No matter how volatile the market is in the short term, Longfor remains steadfast in its investment. In 2026, Longfor Commercial will add and open nine new projects, with 5 parts heavy and 4 parts light—located in core and first-/second-tier cities such as Beijing, Hangzhou, Chengdu, and Changsha, respectively.

The earlier goal proposed by Longfor was that by 2028, revenue from operations and services would exceed revenue from property development.

As the “core swap” process deepens, the market’s understanding of Longfor Group has also been upgraded. In October 2025, Moody’s, in its rating report on Longfor Group, adjusted its rating methodology from residential construction and property development to REITs and other commercial real estate.

In fact, many real estate companies have long recognized the value of operations and services, but among those that can consistently keep their course and pace, continue investing, and still get results, there are very few.

In 2025, Longfor added multiple land reserves, mainly in high-tier markets such as Shenzhen, Shanghai, Suzhou, Chengdu, Chongqing, and Guiyang. After years of rapid inventory turnover, the company’s land reserve dropped to 22.35 million square meters, with an average cost of RMB 4,132 per square meter.

After successfully passing the peak of debt repayment in 2025, Longfor Group’s total comprehensive borrowing amounted to RMB 152.81 billion, down RMB 23.51 billion from the end of the previous year; on-hand cash was RMB 29.20 billion; owners’ equity attributable to the company was RMB 162.81 billion, with a net debt-to-equity ratio of 52.2%. The average financing cost fell to an annual interest rate of 3.51%, and the average contractual borrowing tenor was extended to 12.12 years.

As real estate inventories are turned over quickly and the group’s debt pressure continues to decrease, the impact of the real estate business on Longfor Group is becoming increasingly smaller. The standout performance of the operations business will become more and more evident; and the value of operations within the Longfor system will be increasingly prominent.

Getting to know Longfor anew does take time. But it is foreseeable that in this large-scale transformation of the real estate market, Longfor will definitely be one of the companies that can successfully navigate through the cycle.

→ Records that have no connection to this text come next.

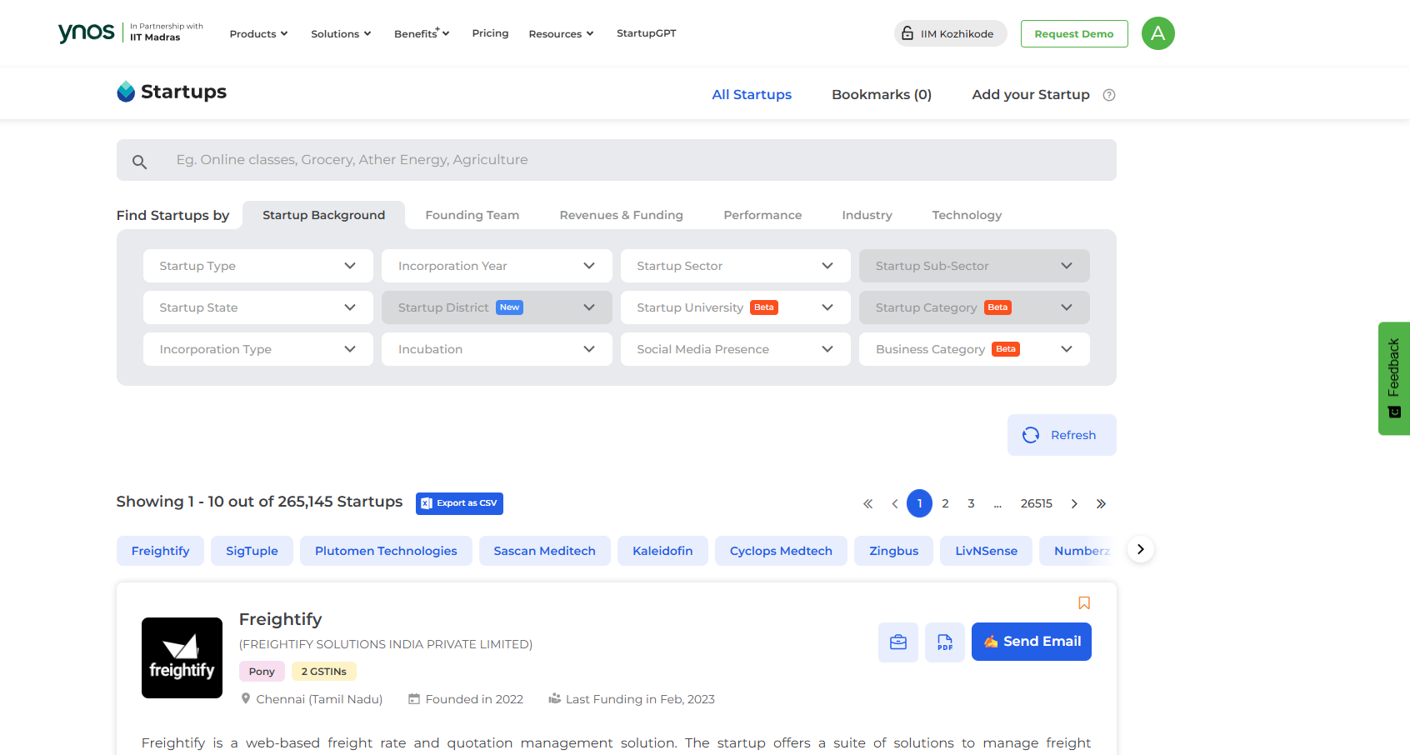Viewport: 1410px width, 755px height.
Task: Open Freightify briefcase portfolio icon
Action: [x=898, y=642]
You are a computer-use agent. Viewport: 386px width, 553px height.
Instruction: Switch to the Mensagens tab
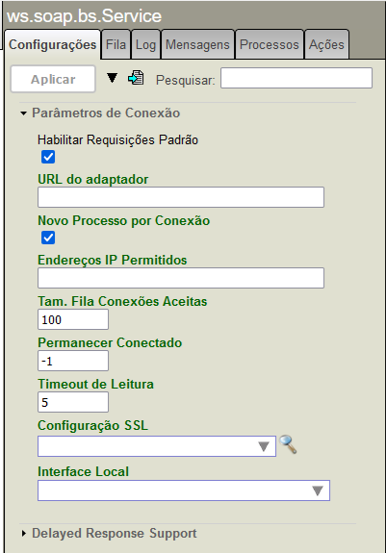click(197, 45)
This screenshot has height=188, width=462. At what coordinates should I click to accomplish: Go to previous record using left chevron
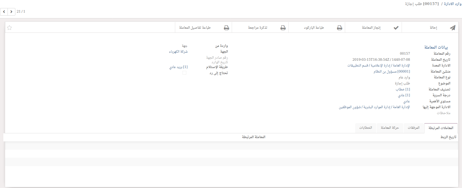4,12
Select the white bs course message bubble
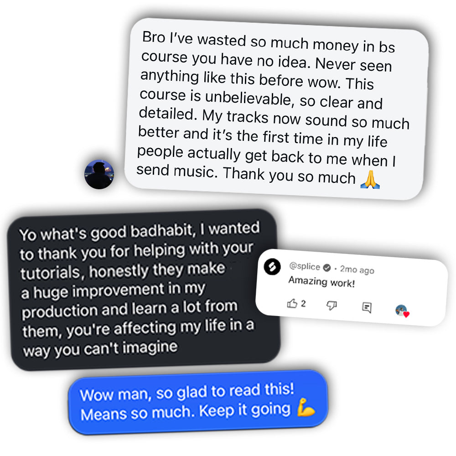 click(x=276, y=109)
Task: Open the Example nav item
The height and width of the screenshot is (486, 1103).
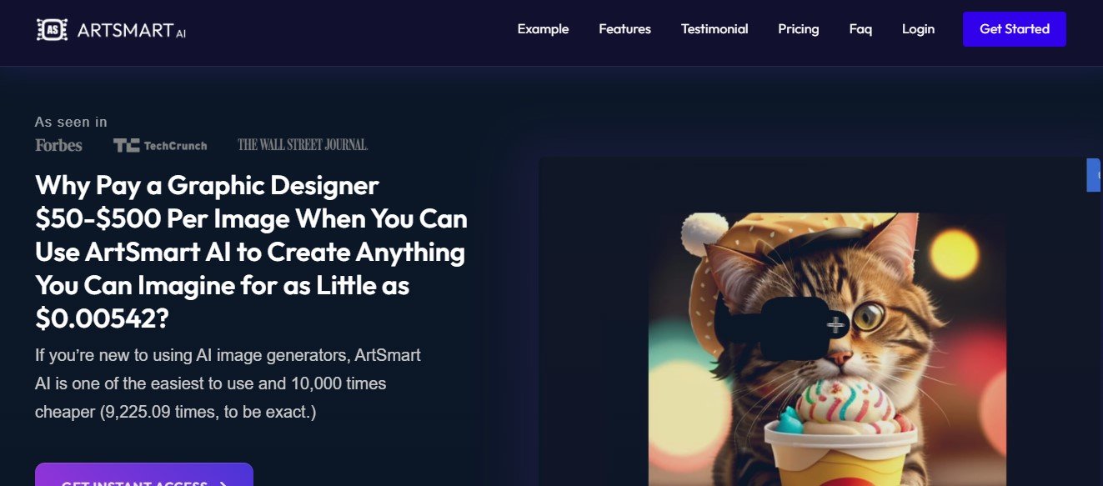Action: click(x=543, y=29)
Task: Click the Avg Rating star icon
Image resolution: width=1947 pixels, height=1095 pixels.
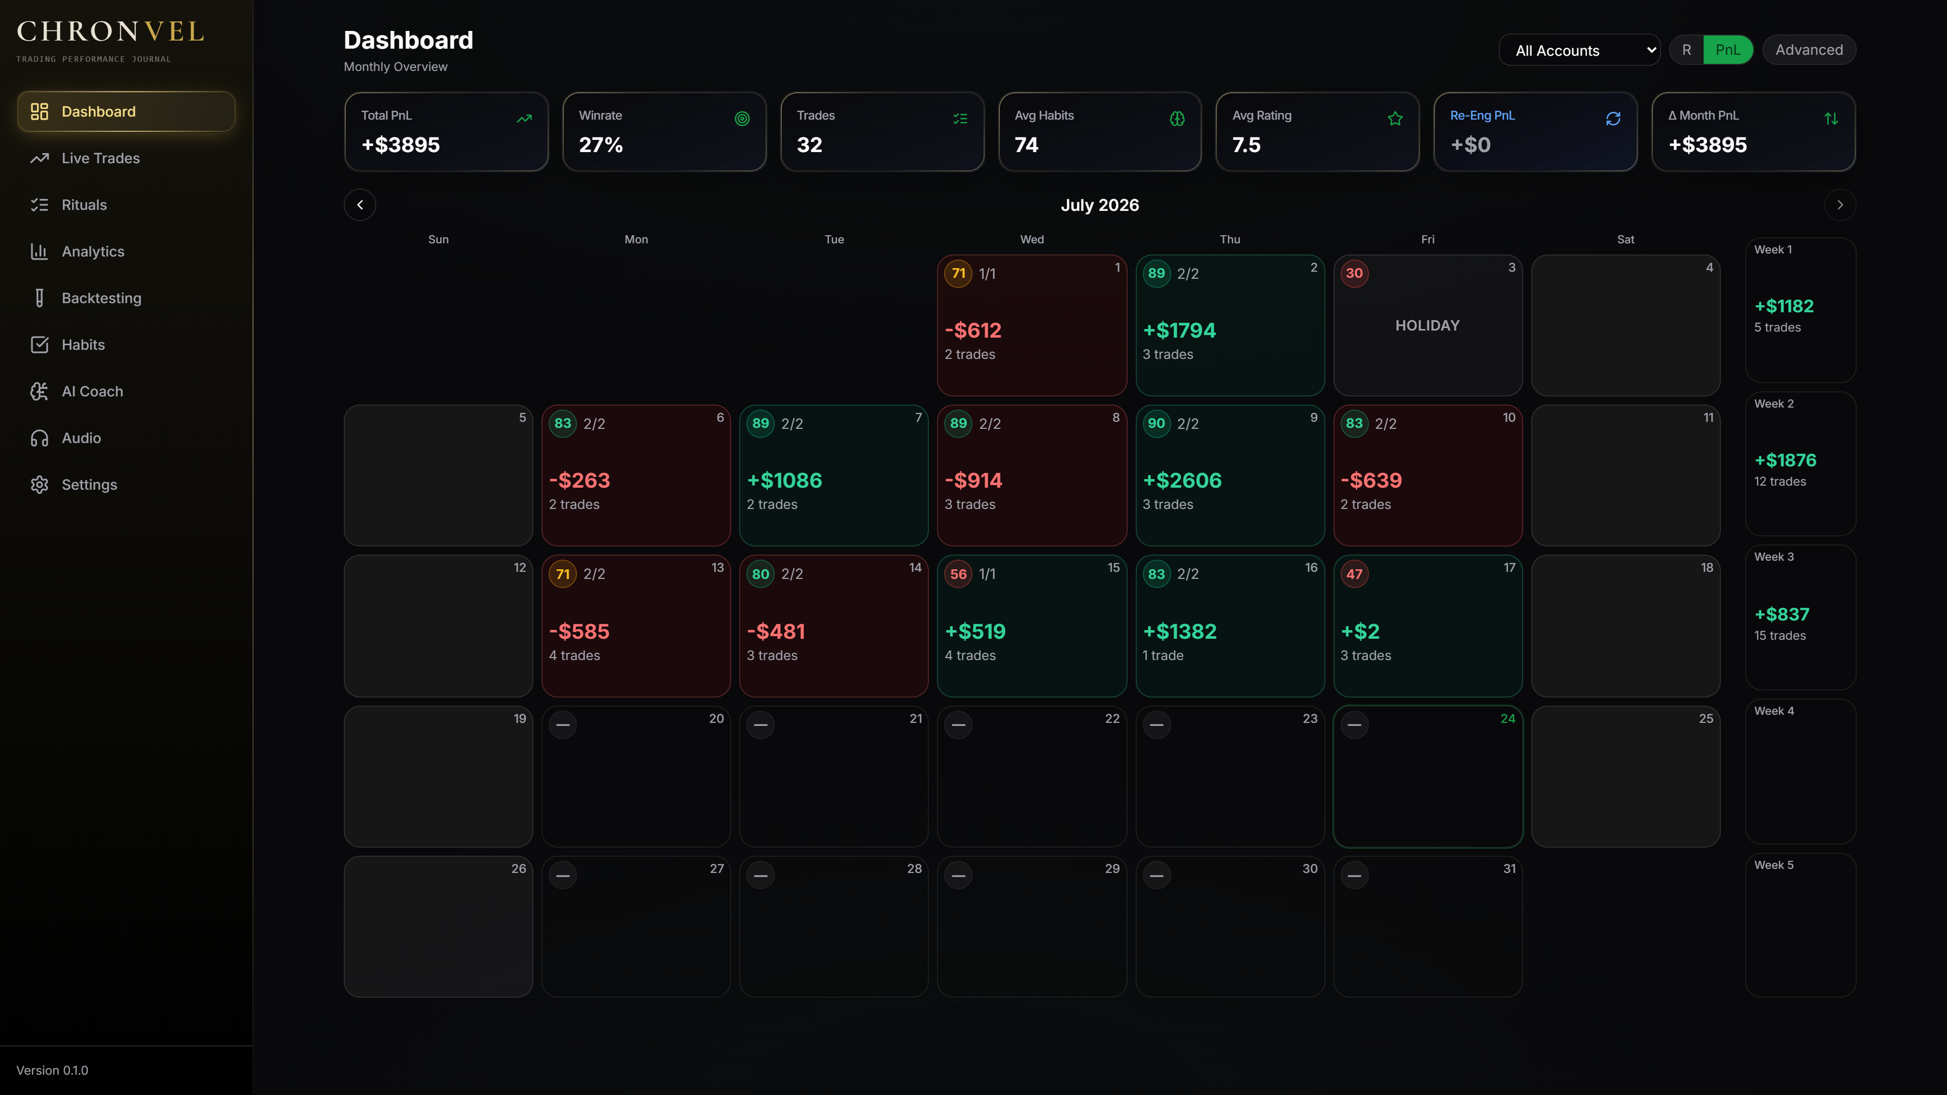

Looking ahead, Longfor will continue to deepen the coordinated effect across its three segments: development, operations, and services. Based on the stable cash flow and customer touchpoints created by the operations business, it will feed back into improving the product strength and enabling precise investment in the development business. At the same time, by strengthening customer trust through the services business, it will jointly build a sustainable development ecosystem for the future.